**WORK REQUIRED:** All of the records must be given again exactly.
= Beginning of Section =
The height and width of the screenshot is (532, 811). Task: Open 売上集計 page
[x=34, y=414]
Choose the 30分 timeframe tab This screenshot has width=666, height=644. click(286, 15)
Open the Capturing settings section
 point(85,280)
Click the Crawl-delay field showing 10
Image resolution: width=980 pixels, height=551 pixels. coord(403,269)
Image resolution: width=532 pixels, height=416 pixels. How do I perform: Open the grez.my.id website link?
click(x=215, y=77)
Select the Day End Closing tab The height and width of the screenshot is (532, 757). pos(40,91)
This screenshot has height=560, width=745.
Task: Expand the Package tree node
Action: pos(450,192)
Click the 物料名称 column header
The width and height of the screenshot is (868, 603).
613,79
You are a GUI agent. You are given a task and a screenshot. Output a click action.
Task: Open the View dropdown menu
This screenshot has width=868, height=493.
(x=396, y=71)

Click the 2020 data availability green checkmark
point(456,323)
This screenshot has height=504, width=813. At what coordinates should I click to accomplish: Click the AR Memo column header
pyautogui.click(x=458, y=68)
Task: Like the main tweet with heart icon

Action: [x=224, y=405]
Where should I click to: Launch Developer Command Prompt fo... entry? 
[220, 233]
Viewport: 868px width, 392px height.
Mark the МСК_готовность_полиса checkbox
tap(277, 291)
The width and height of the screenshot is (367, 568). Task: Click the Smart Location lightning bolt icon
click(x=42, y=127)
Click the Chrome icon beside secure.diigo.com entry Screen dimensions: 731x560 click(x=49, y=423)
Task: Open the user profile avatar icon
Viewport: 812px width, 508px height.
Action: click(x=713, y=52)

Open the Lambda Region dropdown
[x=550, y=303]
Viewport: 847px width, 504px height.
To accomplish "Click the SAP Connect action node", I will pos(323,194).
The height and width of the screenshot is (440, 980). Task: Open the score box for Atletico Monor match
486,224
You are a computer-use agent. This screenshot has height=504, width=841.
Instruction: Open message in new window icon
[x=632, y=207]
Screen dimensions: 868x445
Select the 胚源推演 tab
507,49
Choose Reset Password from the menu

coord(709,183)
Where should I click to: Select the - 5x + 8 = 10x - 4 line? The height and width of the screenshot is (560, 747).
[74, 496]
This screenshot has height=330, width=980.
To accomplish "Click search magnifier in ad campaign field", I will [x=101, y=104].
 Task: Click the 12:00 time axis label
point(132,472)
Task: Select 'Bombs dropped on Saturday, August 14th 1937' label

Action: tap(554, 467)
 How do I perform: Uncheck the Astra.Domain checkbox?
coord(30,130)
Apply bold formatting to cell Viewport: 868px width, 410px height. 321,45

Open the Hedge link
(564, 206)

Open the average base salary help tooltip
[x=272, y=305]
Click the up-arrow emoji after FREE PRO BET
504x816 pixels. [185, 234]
= End of Section =
**TASK ANSWER:**
The height and width of the screenshot is (532, 811). Task: Open 売上集計 page
[x=34, y=414]
Choose the 30分 timeframe tab This screenshot has width=666, height=644. click(286, 15)
Open the Capturing settings section
 point(85,280)
Click the Crawl-delay field showing 10
Image resolution: width=980 pixels, height=551 pixels. coord(403,269)
Image resolution: width=532 pixels, height=416 pixels. How do I perform: Open the grez.my.id website link?
click(x=215, y=77)
Select the Day End Closing tab The height and width of the screenshot is (532, 757). pos(40,91)
This screenshot has height=560, width=745.
Task: Expand the Package tree node
Action: pos(450,192)
Click the 物料名称 column header
The width and height of the screenshot is (868, 603).
613,79
You are a GUI agent. You are given a task and a screenshot. Output a click action.
Task: Open the View dropdown menu
This screenshot has width=868, height=493.
(x=396, y=71)

Click the 2020 data availability green checkmark
point(456,323)
This screenshot has height=504, width=813. At what coordinates should I click to accomplish: Click the AR Memo column header
pyautogui.click(x=458, y=68)
Task: Like the main tweet with heart icon

Action: [x=224, y=405]
Where should I click to: Launch Developer Command Prompt fo... entry? 
[220, 233]
Viewport: 868px width, 392px height.
Mark the МСК_готовность_полиса checkbox
tap(277, 291)
The width and height of the screenshot is (367, 568). Task: Click the Smart Location lightning bolt icon
click(x=42, y=127)
Click the Chrome icon beside secure.diigo.com entry Screen dimensions: 731x560 click(x=49, y=423)
Task: Open the user profile avatar icon
Viewport: 812px width, 508px height.
Action: click(x=713, y=52)

Open the Lambda Region dropdown
[x=550, y=303]
Viewport: 847px width, 504px height.
To accomplish "Click the SAP Connect action node", I will pos(323,194).
The height and width of the screenshot is (440, 980). Task: Open the score box for Atletico Monor match
486,224
You are a computer-use agent. This screenshot has height=504, width=841.
Instruction: Open message in new window icon
[x=632, y=207]
Screen dimensions: 868x445
Select the 胚源推演 tab
507,49
Choose Reset Password from the menu

coord(709,183)
Where should I click to: Select the - 5x + 8 = 10x - 4 line? The height and width of the screenshot is (560, 747).
[74, 496]
This screenshot has height=330, width=980.
To accomplish "Click search magnifier in ad campaign field", I will [x=101, y=104].
 Task: Click the 12:00 time axis label
point(132,472)
Task: Select 'Bombs dropped on Saturday, August 14th 1937' label

Action: tap(554, 467)
 How do I perform: Uncheck the Astra.Domain checkbox?
coord(30,130)
Apply bold formatting to cell Viewport: 868px width, 410px height. 321,45

Open the Hedge link
(564, 206)

Open the average base salary help tooltip
[x=272, y=305]
Click the up-arrow emoji after FREE PRO BET
504x816 pixels. [185, 234]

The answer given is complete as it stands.